Bir ekiple uyumlu bir şekilde çalışmanız gerekiyor. Futbol takımına baktığınız zaman kaleciden forvetine, yedek kulübesindeki arkadaşımızdan hocamıza kadar uyum içinde olursanız başarıyı daha çabuk yakalarsınız. Şu anda da siyasete baktığınız zaman, bizim bir takımımız var, AK Parti takımımız. Teşkilatımız, milletvekillerimiz ve
Cumhurbaşkanımızla uyum içinde olduğu zaman başarıya çok daha kolay ulaşıyoruz.
¥ Cumhurbaşkanı Erdoğan'ın daha önce yabancı oyuncu sınırının düşürülmesi ile ilgili açıklamaları olmuştu. Bu yabancı oyuncu sınırı hakkında ne düşünüyorsunuz?
Bizim zamanımızda 5 yabancı oyuncu oynatma kuralı vardı. 3 tanesi sahada, 2 tanesi yedek kulübesinde. Şimdi serbest bırakıldı. Altyapıdan oyuncu çıkarmakta sıkıntı yaşıyoruz. Büyük takımlara baktığımız zaman o gün sahaya çıkan ilk 11'de 2 ya da 3 tane Türk oyuncu oluyor. Oynamayan bir Türk futbolcuyu alıp da millî takımda oynatmak ve ondan bir başarı beklemek tabii ki çok zor. Bunun için özellikle altyapıdaki oyuncuların artık daha çok üst takımlara taşınması lazım. Kulüplerden ricam, Türk oyuncuların sahada daha çok oynatılması...

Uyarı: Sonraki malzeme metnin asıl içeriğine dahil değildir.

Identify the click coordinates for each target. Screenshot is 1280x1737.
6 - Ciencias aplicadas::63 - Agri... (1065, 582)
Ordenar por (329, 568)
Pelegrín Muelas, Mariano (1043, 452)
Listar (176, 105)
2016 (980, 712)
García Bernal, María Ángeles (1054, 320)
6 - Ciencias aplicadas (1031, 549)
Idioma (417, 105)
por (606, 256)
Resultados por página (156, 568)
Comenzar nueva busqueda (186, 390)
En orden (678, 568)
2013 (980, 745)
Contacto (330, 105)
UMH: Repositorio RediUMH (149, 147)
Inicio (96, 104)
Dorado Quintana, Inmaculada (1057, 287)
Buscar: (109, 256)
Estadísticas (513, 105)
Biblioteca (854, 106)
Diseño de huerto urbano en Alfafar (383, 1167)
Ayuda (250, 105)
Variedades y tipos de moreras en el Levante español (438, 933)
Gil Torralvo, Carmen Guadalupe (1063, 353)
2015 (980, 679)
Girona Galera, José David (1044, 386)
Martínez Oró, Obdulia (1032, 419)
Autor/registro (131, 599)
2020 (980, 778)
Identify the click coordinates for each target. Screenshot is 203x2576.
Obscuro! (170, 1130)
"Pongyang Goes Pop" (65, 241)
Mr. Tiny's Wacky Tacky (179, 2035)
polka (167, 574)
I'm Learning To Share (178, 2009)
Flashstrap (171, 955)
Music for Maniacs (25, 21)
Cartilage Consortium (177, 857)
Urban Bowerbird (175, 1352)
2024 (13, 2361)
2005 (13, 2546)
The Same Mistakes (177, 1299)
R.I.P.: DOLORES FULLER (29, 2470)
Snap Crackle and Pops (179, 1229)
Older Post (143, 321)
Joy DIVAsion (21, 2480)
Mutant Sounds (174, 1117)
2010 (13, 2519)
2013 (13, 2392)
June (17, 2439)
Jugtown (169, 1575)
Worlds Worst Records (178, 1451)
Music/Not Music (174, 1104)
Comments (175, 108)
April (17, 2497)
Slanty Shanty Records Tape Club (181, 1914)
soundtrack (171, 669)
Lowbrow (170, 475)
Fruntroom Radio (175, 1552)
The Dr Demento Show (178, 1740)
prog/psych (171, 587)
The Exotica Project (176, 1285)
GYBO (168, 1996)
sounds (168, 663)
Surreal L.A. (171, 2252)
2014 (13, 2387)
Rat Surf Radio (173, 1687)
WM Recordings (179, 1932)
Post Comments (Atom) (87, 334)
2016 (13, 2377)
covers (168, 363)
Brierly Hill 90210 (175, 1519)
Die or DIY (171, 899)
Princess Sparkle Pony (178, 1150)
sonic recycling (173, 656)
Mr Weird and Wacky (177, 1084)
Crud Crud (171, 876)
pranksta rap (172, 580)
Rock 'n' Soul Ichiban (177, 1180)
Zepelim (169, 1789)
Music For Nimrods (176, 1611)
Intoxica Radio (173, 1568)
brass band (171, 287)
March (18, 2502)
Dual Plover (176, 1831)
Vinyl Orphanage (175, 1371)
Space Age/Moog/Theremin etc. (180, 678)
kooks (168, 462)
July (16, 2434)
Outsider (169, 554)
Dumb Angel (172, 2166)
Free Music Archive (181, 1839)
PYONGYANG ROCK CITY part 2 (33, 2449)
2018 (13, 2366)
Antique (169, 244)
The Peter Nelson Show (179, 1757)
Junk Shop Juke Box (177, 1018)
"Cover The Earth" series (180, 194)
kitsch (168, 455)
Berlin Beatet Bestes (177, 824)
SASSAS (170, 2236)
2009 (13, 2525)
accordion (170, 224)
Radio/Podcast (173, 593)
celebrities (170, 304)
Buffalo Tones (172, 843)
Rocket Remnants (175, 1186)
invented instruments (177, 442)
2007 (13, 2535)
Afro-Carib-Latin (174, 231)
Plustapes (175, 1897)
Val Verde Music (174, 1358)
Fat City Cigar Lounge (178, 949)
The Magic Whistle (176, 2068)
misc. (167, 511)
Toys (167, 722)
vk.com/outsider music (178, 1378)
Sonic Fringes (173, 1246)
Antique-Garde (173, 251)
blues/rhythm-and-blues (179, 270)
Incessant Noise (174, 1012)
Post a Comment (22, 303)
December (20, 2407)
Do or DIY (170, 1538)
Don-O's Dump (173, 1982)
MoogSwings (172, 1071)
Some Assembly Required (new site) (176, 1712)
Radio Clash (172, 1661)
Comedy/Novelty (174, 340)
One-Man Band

Sık sık Müslüman futbolculara yönelik ırkçı saldırılar oluyor. En son Mesut Özil, Almanya Millî Takımı'nda ırkçılık gerekçesiyle daha fazla oynamak istemediğini açıklamıştı. Siz de bu tür saldırılara maruz kaldınız mı?
Mesut'un yaşadığı şeyleri biz de yaşadık. Irkçılık sadece bizim milletimize uygulanan bir statüko değildir. Ülkemizi yöneten başarılı bir hükûmet ve her sene büyüyen bir Türkiye var. Bundan rahatsız olan dış güçlerin varlığı inkâr edilemez. O yüzden nereden yakalarlarsa oradan zarar vermeye çalışıyorlar. En son Mesut'tan yakaladılar. Mesut'a yapılan kadar çok büyük olmadı ama bizim de sahaya çıktığımız zaman ıslıklandığımız oldu. Çok iyi oynamamıza rağmen övüldüğümüz zamanlar çok fazla olmadı. En ufak hatamızda çok fazla eleştirildik.
MİLLÎ TAKIM BAŞARILI DEĞİL
Alpay Özalan'a millî takımımızı başarılı bulup bulmadığını sorduk. Özalan, “Bizim zamanımızda iyi bir jenerasyon yakaladık. İyi bir altyapımız vardı. (Oyuncu olarak.) O yüzden çok başarılı olduk. Şu anki millî takım tabii ki başarılı değil. Eksikleri ve hataları var. Bunlar da en kısa zamanda düzeltilmeli. Bu ekip üzerinde ısrar edilip 3-5 sene sonra başarılı olmuş bir millî takım olarak milletimizin karşısına çıkacaklarını umut ediyorum” dedi.